Saturday 22 March 2014

Roving Records - Land East of the Railway Line: 19/03/2014

Recently I've been really spoiled by warm and sunny weather, so I had to give myself a kick to get outside on this cool, blustery day.

Underside of a Mink: the colour is quite beautiful but the fur is rather oily in texture

On the way to the site, along the A23 was a grim but still an interesting find: a squashed American Mink (Neovison vison), which came off worse after meeting a car. I've seen plenty of tracks and droppings around our streams and rivers, but I've yet to see a live one. American Mink were brought in and farmed in the UK for their fur before it was banned in the '90s. Sadly this practice still goes on in European countries and the US. The descendants of the escapees here are an invasive species and voracious predators, thought to be at least partly responsible for the decline of the UK's Water Voles.
   
Scots Pine and Birch trees dominate the entrance of Upper Picketts Wood

Into Upper Picketts Wood and a colony of Jackdaws were making the most of the stiff breeze, leaping off the trees and being buffeted happily about. A group of Goldfinches high up in the Scots Pine were also singing lusitly, a sound which I normally associate with my housing estate.

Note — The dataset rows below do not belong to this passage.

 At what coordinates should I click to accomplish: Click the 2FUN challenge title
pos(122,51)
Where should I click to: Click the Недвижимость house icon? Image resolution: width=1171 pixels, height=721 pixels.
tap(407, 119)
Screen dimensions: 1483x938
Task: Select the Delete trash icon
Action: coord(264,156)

The woodlands are really alive with bird song at the moment, in particular Wrens, Robins, Goldfinches, Great Tits and Chaffinches. Great-spotted Woodpeckers were drumming and a Green Woodpecker was 'yaffling' in the distance. I regularly hear a Marsh Tit around the entrance to Goat Meadow and have occasionally seen a pair flitting around together. I really like its shrill 'pit-choo' calls, which can feel like a greeting, though in actuality is telling me 'where to go'.



I was sneaking a look under the reptile refugia around the meadow, when something which looked like a massive rubber snake draped over a branch caught my eye...

Refugia at the Grass Snake boulevard

A rubber snake

It was in fact a very real and pretty massive Grass Snake! It's close to a meter long and I've seen this big ol' female in the same spot last year. I was hoping she wouldn't mind our rennovating her brash pile, which was breaking down and getting a bit sparse, but it seems to have gone down nicely.

Grass Snake (Natrix natrix)

On to checking the hedgehog tracking tunnels, kindly lent by one of our Ecology volunteers George. We are hoping to get some indication of Hedgehog activity on our sites...

A Hedgehog tracking tunnel - corrugated plastic with an ink pad and pieces of plain paper at either end


They were baited with spam and tinned sweetcorn, as like some humans, most mammals don't seem to be that fussy! After just one night, all the food was gone and left behind were lots of little inky mammal tracks. Sadly no hedgehog prints yet, although it was probably a bit of a long shot.

These tiny tracks are most likely from Field Voles and Common Shrews

Halfway through checking the tunnels, I spotted two bees hawking over the grass... I had a quick sweep of my net and one got away, but I snagged this cute little fella - a mining bee of the Andrena genus.

Male Andrena spp. As well as two large compound eyes, you can see the three ocelli (simple eyes) on the top of his head which assist with light detection and navigation

I was told it is probably the Small Sallow Mining-bee (Andrena praecox), one of the earlier species to be out and about. Male Andrenas can all look pretty similar so I would need to use an identification key to be sure, but as I am pretty tight for time, I let it go.

He was released on Blackthorn flowers, though it might have preferred a Willow catkin

Finally, under the reptile refugia I am also finding many of these little click beetles...


Elaterida is the Click Beetle family and consists of 73 species in the British Isles

At some point I will have a crack at using some invertebrate identification keys, but right now I am on a steep learning curve in terms of Airport and Aerodrome Ecology, so it is on the back burner!